Document section
>> Begin
Friday, October 28, 2005

In Sickness and in Health

I've been a little under the weather this week, which inspired this post.

Those who dream about the agrarian life must keep in mind that the work is there everyday, whether you want to do it or not. Out in the barn are animals that rely on you for their every need. Those with a city job (scotts words for anything other than farming) can call in sick when things get bad. The farmer can't. When you make the choice to own animals, you have made the choice to midwife, waiter, chef, doctor and sole provider of living things that can't take care of themselves. While the animals are our servants, we best exercise our dominion by acting as there servants. My dad would never let anyone eat a meal until every animal on the farm had had theirs. Dad always believed that if you took good care of your animals they would take care of you. Todays cold economic truths make us wonder if its true, but its our rule never the less. If you milk a cow, you will at some time or another milk her with a broken bone, a headache, the flue, frozen fingers or upset belly. Over the years I've suffered through a few milkings that really made me wonder if a bullet in the head would have been a more painless option. I once broke every bone in my right foot. I was milking 50 cows 30 minutes later. As a rule, if something hurts, every cow will do her best to make it hurt worse. The only thing that hurts worse than breaking your foot is an 8 year old cow standing on it after you break it! Our whole family got hit with the worst flue bug I've ever seen, a few years back. It hit the old folks hard. They couldn't move. I could crawl. I crawled to the barn to start what would be a 5 and a half hour milking job. Puking and diarrhea kept me busy, as I tried my hardest to get the girls milked. I passed out and woke up under a 1700 pound cow.....thank God she didn't lay down. I was under there for a while because the cows that had milkers on were done and there was no milk in the hose. When I got the last one milked I passed out on the milkhouse floor. The milk truck driver woke me up, I think. Next task was getting the girls some feed. By the time I got them fed it was time to milk again! I'll never forget those 3 days of hell. Owning critters is a full time job. Keep in mind that those animals don't care if you feel like a million bucks or death warmed over, they just want to fed and milked and scratched behind the ears.

Other Things of Interest......

The KSMILKMAID has a new Blog

The BadgerMum has an interesting post on Alfred the Great

We need to have some dirt in our lives

Hey, let's use a paper towel

Monday, October 24, 2005

Blood, Sweat and Tears

One of the most common criticisms of the Agrarian Bloggers is that we paint to rosey a picture of the farm life. Although I think we try to paint a balanced picture, I thought I would take a stab at explaining some agrarian realities that some might not think of as "rosey". I would argue however, that these realities are are only "not rosey" to those who live inside the industrial box. Though they may be painful at the moment, they are but a small part of much bigger good. This said, farming is the product of blood, sweat and tears.


Farming is dangerous. We work long hours, with animals and machinery. That can be hazardous to our health. The battle to subdue the earth and replenish it, is not a fight for those who can not stand to lose a little blood. Before you take up the rockin' chair, you will lose literal gallons of this liquid. Most of your bleeding will be a product of carelessness and stupidity. Its been true with me, anyway. I've always joked that if I came in the barn carrying my left arm, my Dad would say "Darn it Scott......You've got to more careful." In his defense, the second statement would be "are you alright?". Be carefully out there, this is dangerous work.
>> End
Supplied information
>> Begin
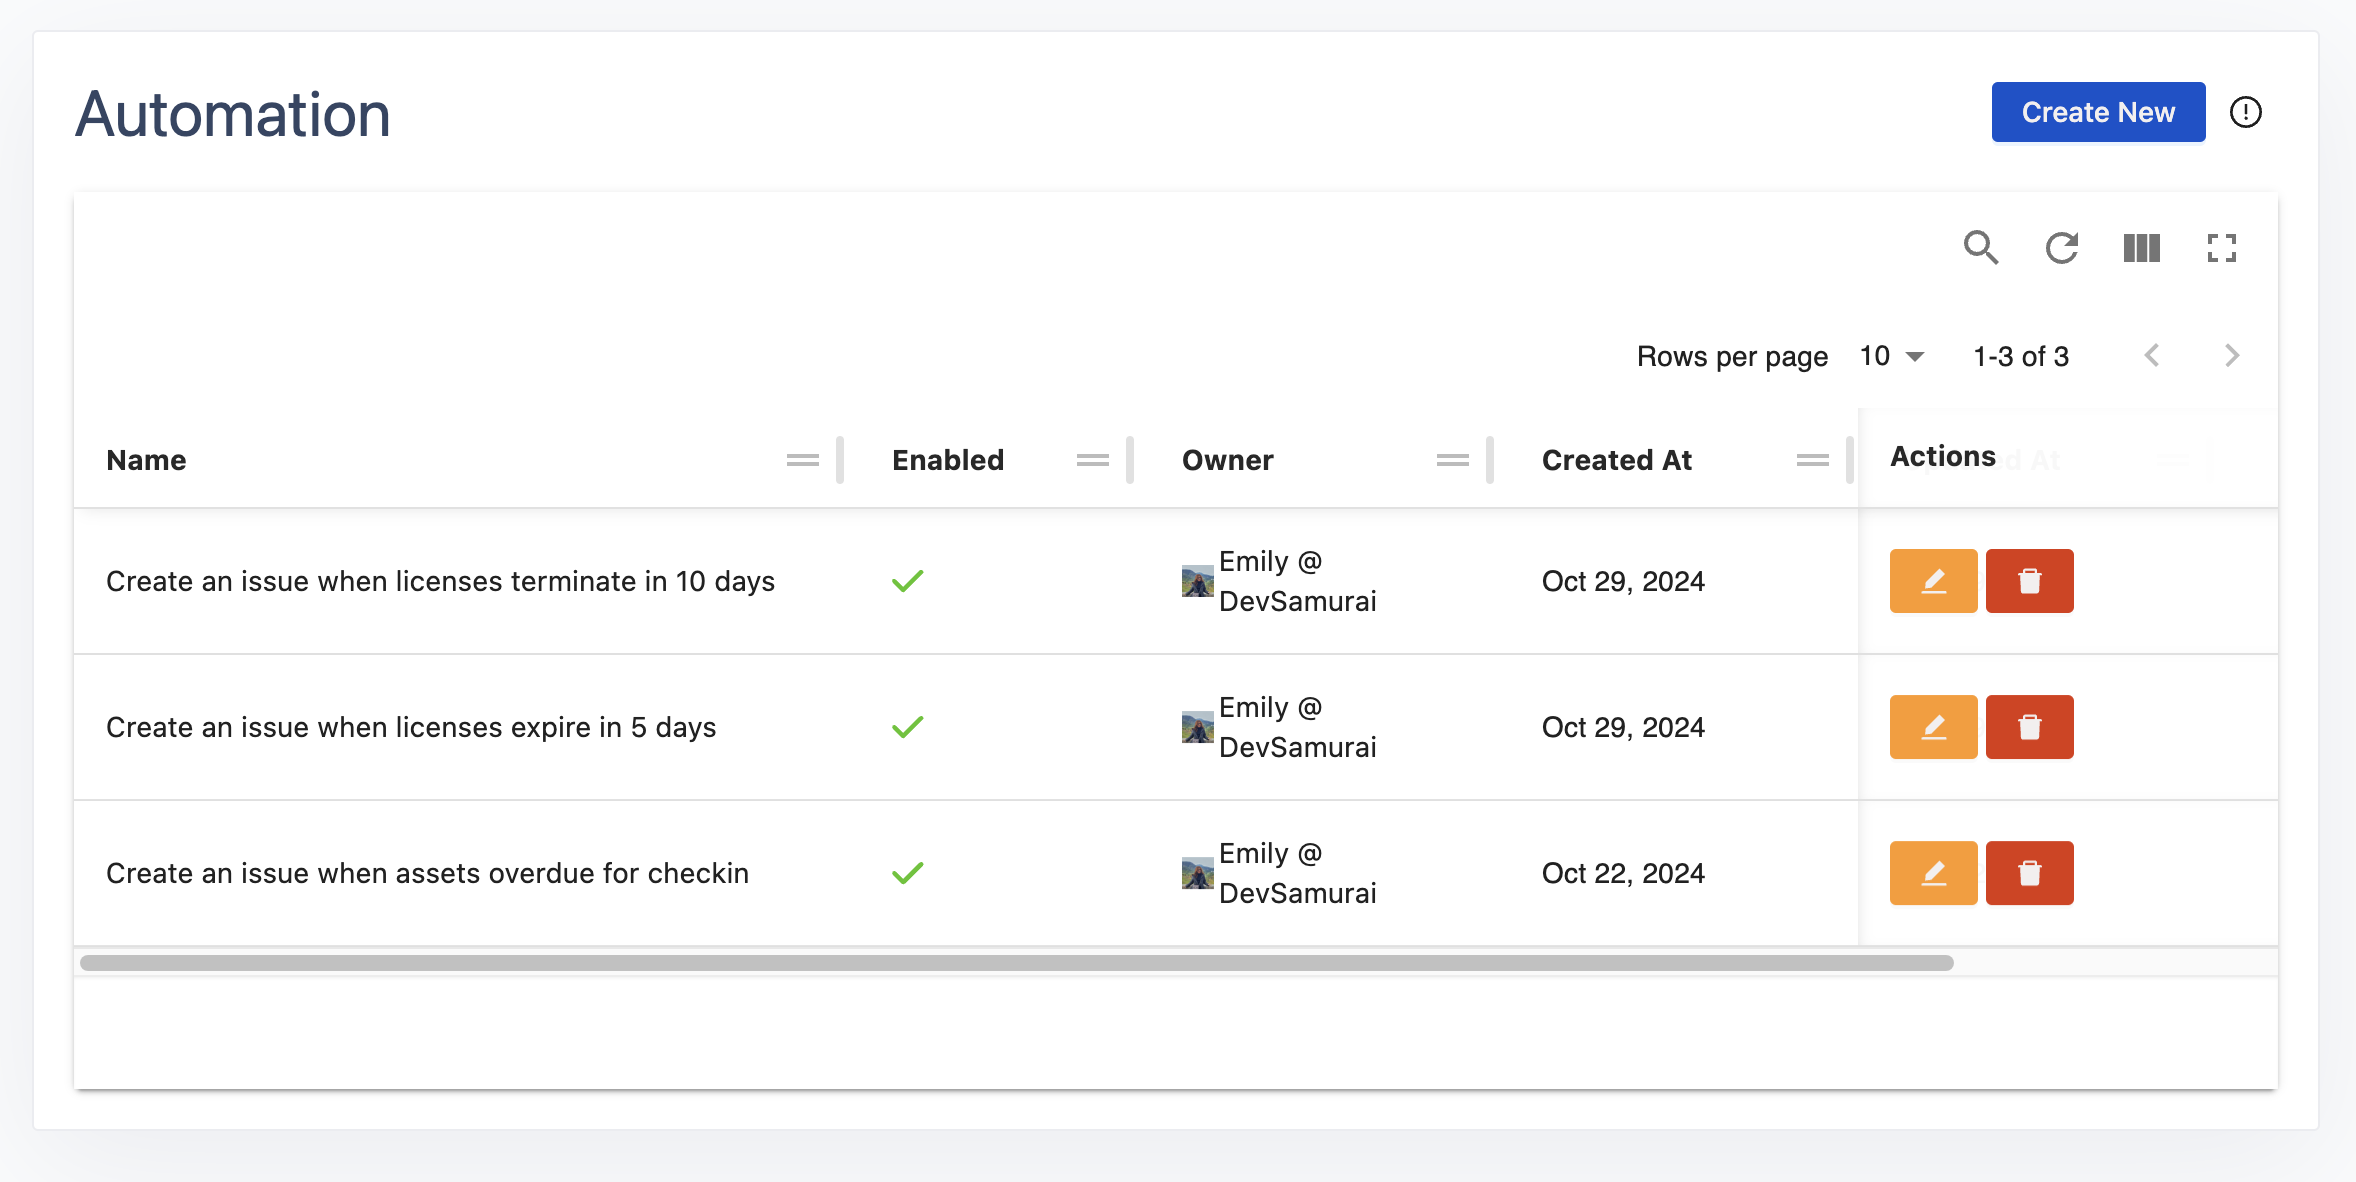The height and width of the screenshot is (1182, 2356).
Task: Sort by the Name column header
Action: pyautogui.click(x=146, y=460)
>> End
Rewrite the farm blog post from "Monday, October 24, 2005" to "sweat and tears.", switching "picture" to "portrait". The data has no connection to the farm blog post.

Monday, October 24, 2005

Blood, Sweat and Tears

One of the most common criticisms of the Agrarian Bloggers is that we paint to rosey a portrait of the farm life. Although I think we try to paint a balanced portrait, I thought I would take a stab at explaining some agrarian realities that some might not think of as "rosey". I would argue however, that these realities are are only "not rosey" to those who live inside the industrial box. Though they may be painful at the moment, they are but a small part of much bigger good. This said, farming is the product of blood, sweat and tears.